_Work instructions_
a – In the XML Events passage, what does canceling the event stop when an anchor tag is selected?
b – Reproduce the part of the XML Events passage starting with "6.2 XML Events: Transparent" and going on through "original author) ways.".

_Extract to read_
6.2 XML Events: Transparent composition patterns

We begin with a simple observation as to the importance of transparent control within web pages. By "transparent" we mean the ability for one component in a page to observe, participate, and potentially alter the execution of another component in the page. This capability is desirable for authors adding function to an existing page, e.g. in "mashing up" content, in that it allows for their incremental content not only to provide additional presentation but also to augment the interactive behavior of the page in previously unanticipated (by the original author) ways.

The principle means for observing and augmenting control is through a consistent adoption of an event-based pattern of cross-component control rather than direct invocation of methods or procedures within a page. Direct invocation, while commonly used and simple to author, results in hidden paths of control which can not be observed or intercepted by code elsewhere on the page.

An event-based pattern, on the other hand, begins with a signaling phase in which external observers are notified as to the impending execution of the "default action" of the event. Handlers called at either capture or bubbling phases may inject additional logic to prepare for or as a consequence of the default action.

For those events which are cancelable, handlers may suppress the default action perhaps replacing it with logic of their own. A familiar example is the default action of selecting an anchor tag is to traverse the link. Canceling that event does not stop its propagation to notify other handlers, but does prevent traversal of the link at the end of the bubble phase.

One can think of this pattern as a partial "aspect oriented" programming within web pages where event propagation prior to the default action provides hooks for injecting code at various points in the event lifecycle. The potential utility of a secondary capture/bubble phase following default action execution (completing the analogy with AOP) probably lacks sufficient use cases to balance the increased expense of additional event propagation.

_Recorded data_
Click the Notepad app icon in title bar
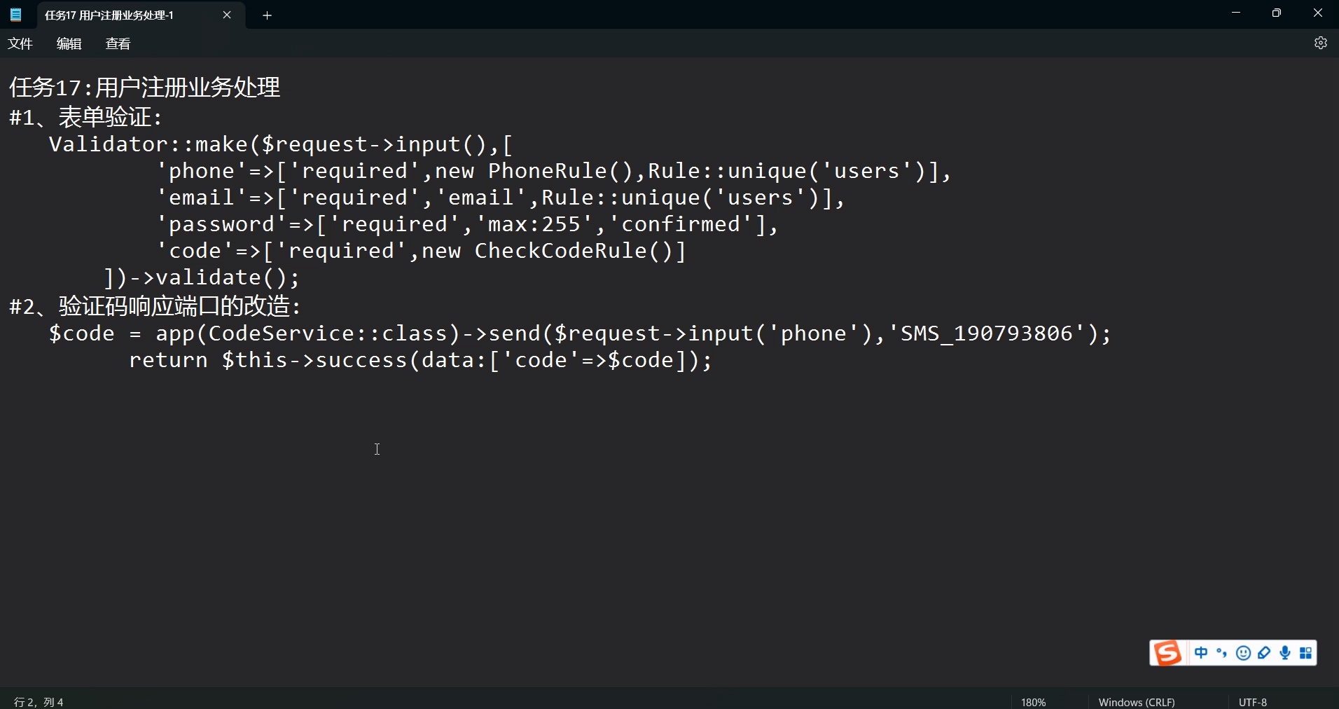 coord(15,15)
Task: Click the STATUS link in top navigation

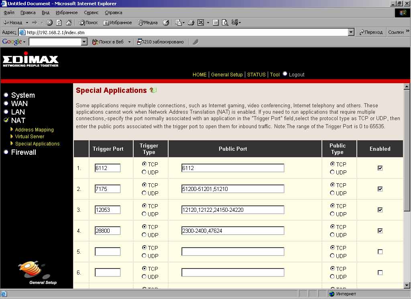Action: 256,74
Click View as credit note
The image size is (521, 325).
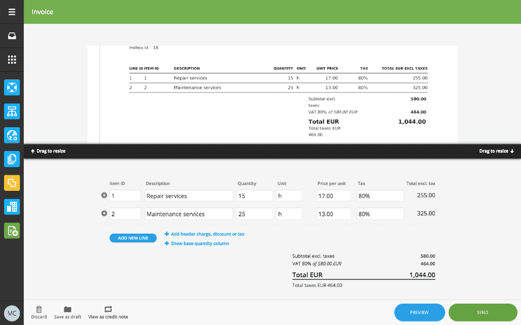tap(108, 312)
* * *
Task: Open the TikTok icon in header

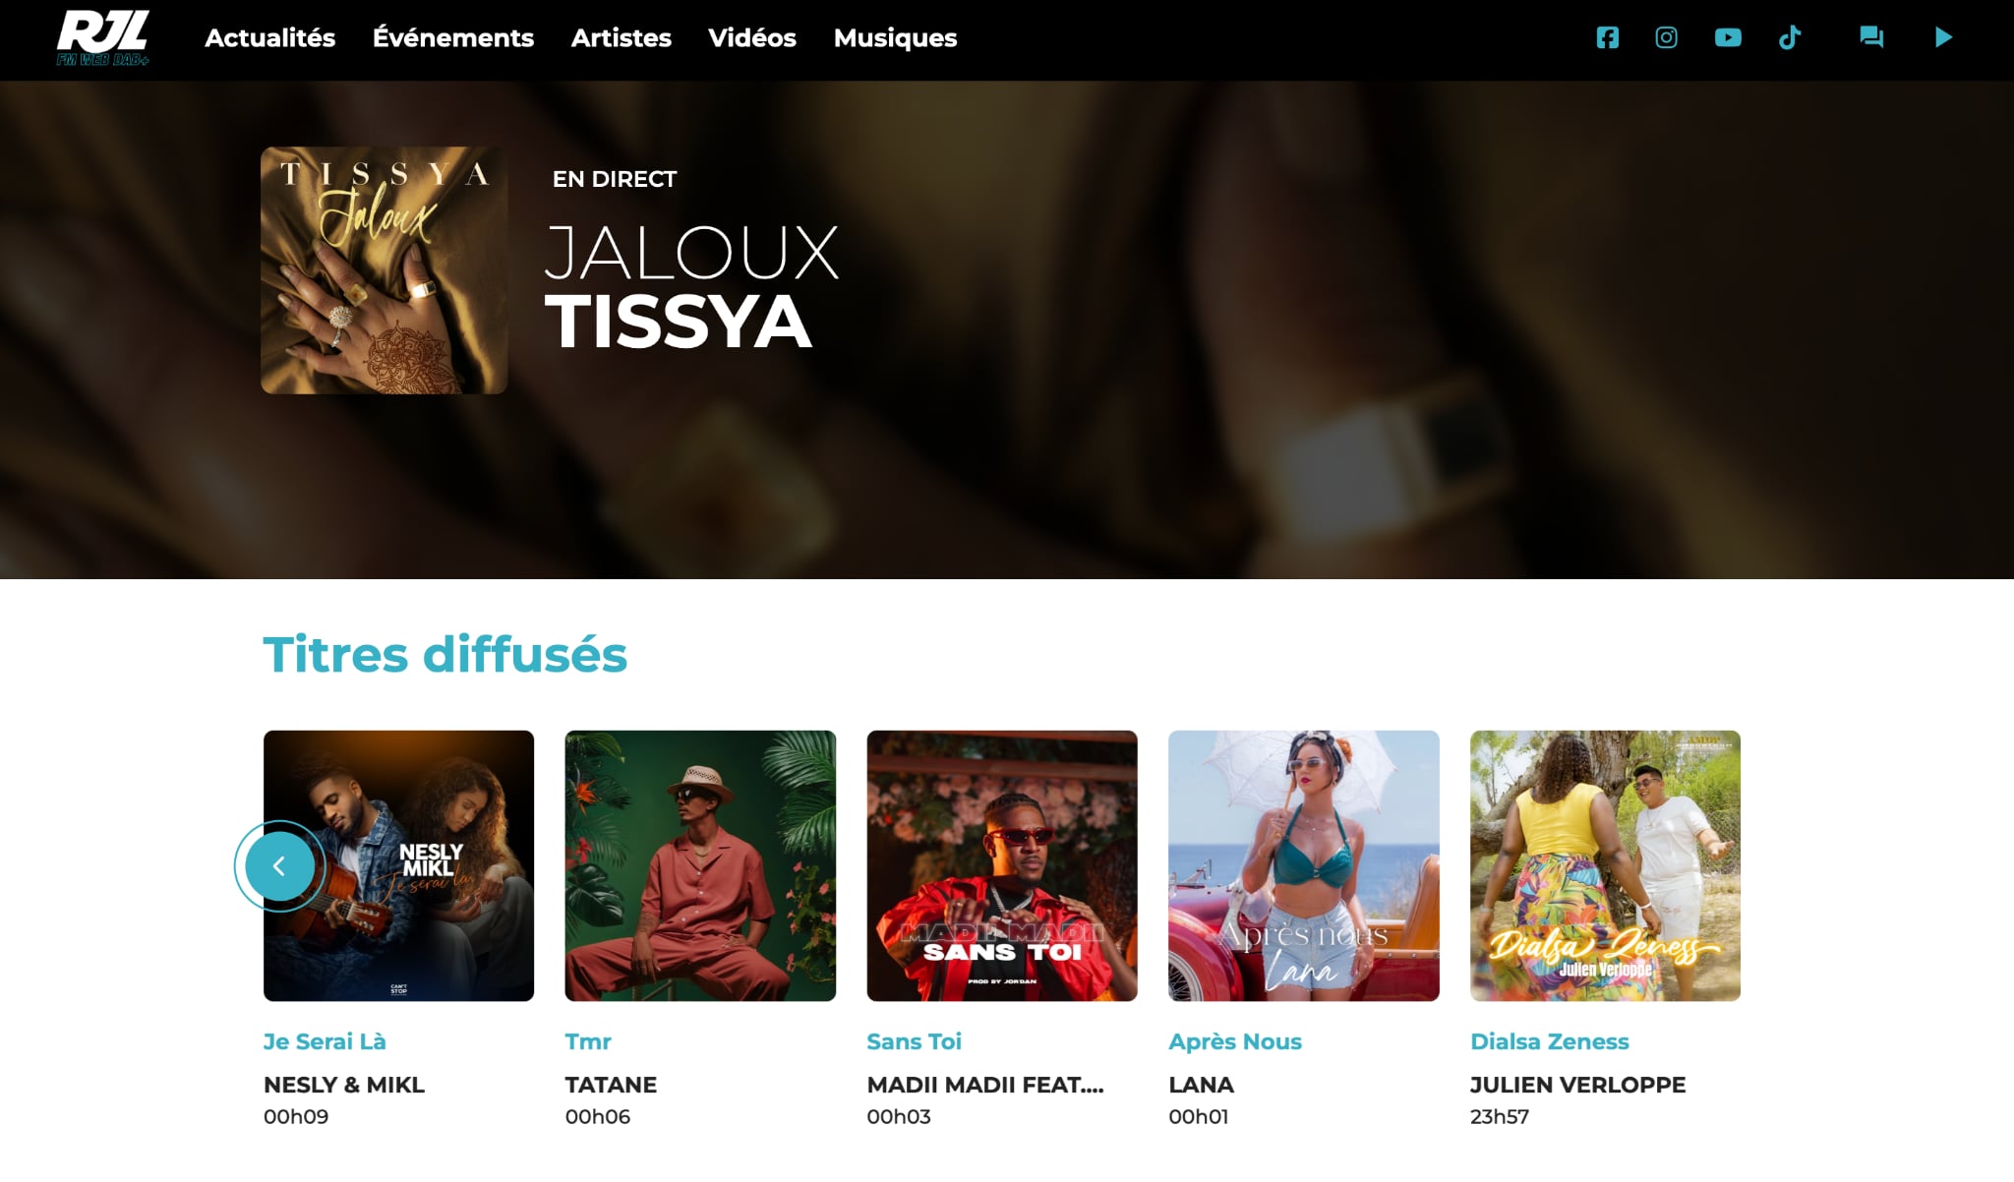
---
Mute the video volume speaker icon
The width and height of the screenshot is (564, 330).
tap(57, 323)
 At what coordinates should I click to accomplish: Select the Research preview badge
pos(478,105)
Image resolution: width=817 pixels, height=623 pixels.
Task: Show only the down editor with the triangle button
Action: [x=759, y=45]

_Outputs by task_
a – It stops traversal of the link at the end of the bubble phase.

b –
6.2 XML Events: Transparent composition patterns

We begin with a simple observation as to the importance of transparent control within web pages. By "transparent" we mean the ability for one component in a page to observe, participate, and potentially alter the execution of another component in the page. This capability is desirable for authors adding function to an existing page, e.g. in "mashing up" content, in that it allows for their incremental content not only to provide additional presentation but also to augment the interactive behavior of the page in previously unanticipated (by the original author) ways.